1. According to bordercontrolnow.com, an April 17, 2008 Miami Herald article reported that Speaker Rubio had conspired with other House representatives to stymie House bills 73, 159, 571, 577, and 821, all related to combating illegal immigration. The crux of the allegations is that Rubio had decided the bills would die even before the start of the 2008 legislative session. Moreover, Speaker Rubio failed to give his critical support of the bills so that they could make it out of the House and Senate committees and onto the floor for a vote.
2. In a thorough interview with the Conservative Republican Alliance sometime in March of 2009, Candidate Rubio explained the circumstances.

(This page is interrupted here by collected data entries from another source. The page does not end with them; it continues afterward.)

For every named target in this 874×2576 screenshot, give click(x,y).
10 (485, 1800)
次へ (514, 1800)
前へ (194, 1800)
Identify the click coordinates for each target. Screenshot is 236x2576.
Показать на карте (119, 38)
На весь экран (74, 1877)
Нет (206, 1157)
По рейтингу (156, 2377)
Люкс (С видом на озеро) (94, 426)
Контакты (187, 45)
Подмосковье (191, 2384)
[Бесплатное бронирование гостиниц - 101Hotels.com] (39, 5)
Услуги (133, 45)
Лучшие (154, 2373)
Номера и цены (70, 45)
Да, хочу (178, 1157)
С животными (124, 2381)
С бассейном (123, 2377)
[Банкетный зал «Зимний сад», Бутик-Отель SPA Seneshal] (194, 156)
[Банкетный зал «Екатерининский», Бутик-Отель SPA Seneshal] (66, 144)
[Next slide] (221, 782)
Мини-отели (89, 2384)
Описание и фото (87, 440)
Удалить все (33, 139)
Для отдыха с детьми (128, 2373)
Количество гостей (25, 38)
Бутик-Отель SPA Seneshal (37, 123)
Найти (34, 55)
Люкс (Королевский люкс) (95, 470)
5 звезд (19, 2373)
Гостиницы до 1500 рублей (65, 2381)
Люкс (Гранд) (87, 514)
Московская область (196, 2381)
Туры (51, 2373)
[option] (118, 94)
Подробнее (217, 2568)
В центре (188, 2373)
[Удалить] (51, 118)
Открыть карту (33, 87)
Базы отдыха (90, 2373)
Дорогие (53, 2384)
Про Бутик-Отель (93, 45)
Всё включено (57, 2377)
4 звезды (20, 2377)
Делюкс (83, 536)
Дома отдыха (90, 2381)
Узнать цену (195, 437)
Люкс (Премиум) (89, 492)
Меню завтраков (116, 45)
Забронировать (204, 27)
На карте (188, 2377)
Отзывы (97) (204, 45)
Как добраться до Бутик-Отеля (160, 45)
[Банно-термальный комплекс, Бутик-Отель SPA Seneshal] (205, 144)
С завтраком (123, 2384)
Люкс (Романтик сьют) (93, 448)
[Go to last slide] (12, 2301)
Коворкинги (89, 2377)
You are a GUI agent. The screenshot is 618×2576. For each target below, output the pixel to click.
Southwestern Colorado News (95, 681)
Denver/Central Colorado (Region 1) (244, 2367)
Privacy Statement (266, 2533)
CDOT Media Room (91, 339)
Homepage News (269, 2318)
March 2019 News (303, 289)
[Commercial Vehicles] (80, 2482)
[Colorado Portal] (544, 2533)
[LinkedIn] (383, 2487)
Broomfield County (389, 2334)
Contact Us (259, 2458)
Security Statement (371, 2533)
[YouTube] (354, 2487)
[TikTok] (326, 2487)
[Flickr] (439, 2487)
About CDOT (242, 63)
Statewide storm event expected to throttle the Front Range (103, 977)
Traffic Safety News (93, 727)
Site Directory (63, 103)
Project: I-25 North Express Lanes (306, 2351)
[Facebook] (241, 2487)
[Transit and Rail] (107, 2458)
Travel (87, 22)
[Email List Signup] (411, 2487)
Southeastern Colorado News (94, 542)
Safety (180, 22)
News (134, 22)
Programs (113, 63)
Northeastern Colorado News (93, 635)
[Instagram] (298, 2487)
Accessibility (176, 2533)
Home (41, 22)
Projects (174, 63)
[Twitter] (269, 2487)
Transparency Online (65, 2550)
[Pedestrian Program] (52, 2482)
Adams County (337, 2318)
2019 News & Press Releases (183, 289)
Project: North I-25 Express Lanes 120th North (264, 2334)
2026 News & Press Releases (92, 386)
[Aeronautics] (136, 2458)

Rubio begins by saying that he does not know why the bills never made it out of the committees. Then, Rubio asserts that because a legislative session consists of only 60 days, he mandated the committees to combine the 6 bills into 1. Unfortunately, according to Rubio, the committees failed to do this and, therefore, the bills never made it out of the committees onto the floor. Essentially, Rubio points to an insurmountable procedural hurdle.
Notwithstanding, however, in the same interview, Candidate Rubio explains, at some length, his current position on illegal immigration. Rubio claims that he is "strongly against amnesty" and illegal immigration, and that he fully supports border enforcement. To bolster his position, Rubio reasons that rewarding illegal immigrants by legalizing them demoralizes legal immigrants and law enforcement agencies. Rubio emphatically asserts that he will never support "blanket legalization amnesty."
Rubio concludes with a political caveat stating that illegal immigration is a federal issue and that Republicans need to be cautious in their "rhetoric and attitude" in discussing illegal immigration because "people have come to believe that not only are we against illegal immigration, but that we actually hate the immigrant." (Rubio presumably refers to the "the immigrant" in the abstract sense.)
3. On May 13, 2009, National Review's David Freddoso interviewed Marco Rubio. Among the issues discussed was Rubio's position on illegal immigration. Here's the relevant Q & A.
"FREDDOSO: You'd be succeeding Mel Martinez. How would you rate his performance as senator?
RUBIO: I would just say that Mel is a friend, someone I admire and respect . . . There's nothing about Mel that I am disappointed in today. I think he's done the best he can under the circumstances. On immigration, he voted for a package I probably would not have voted for, because I believe we've got to secure the borders in our existing system first before we can even begin to have a conversation about the other elements of immigration. But I have nothing but good things to say about Mel."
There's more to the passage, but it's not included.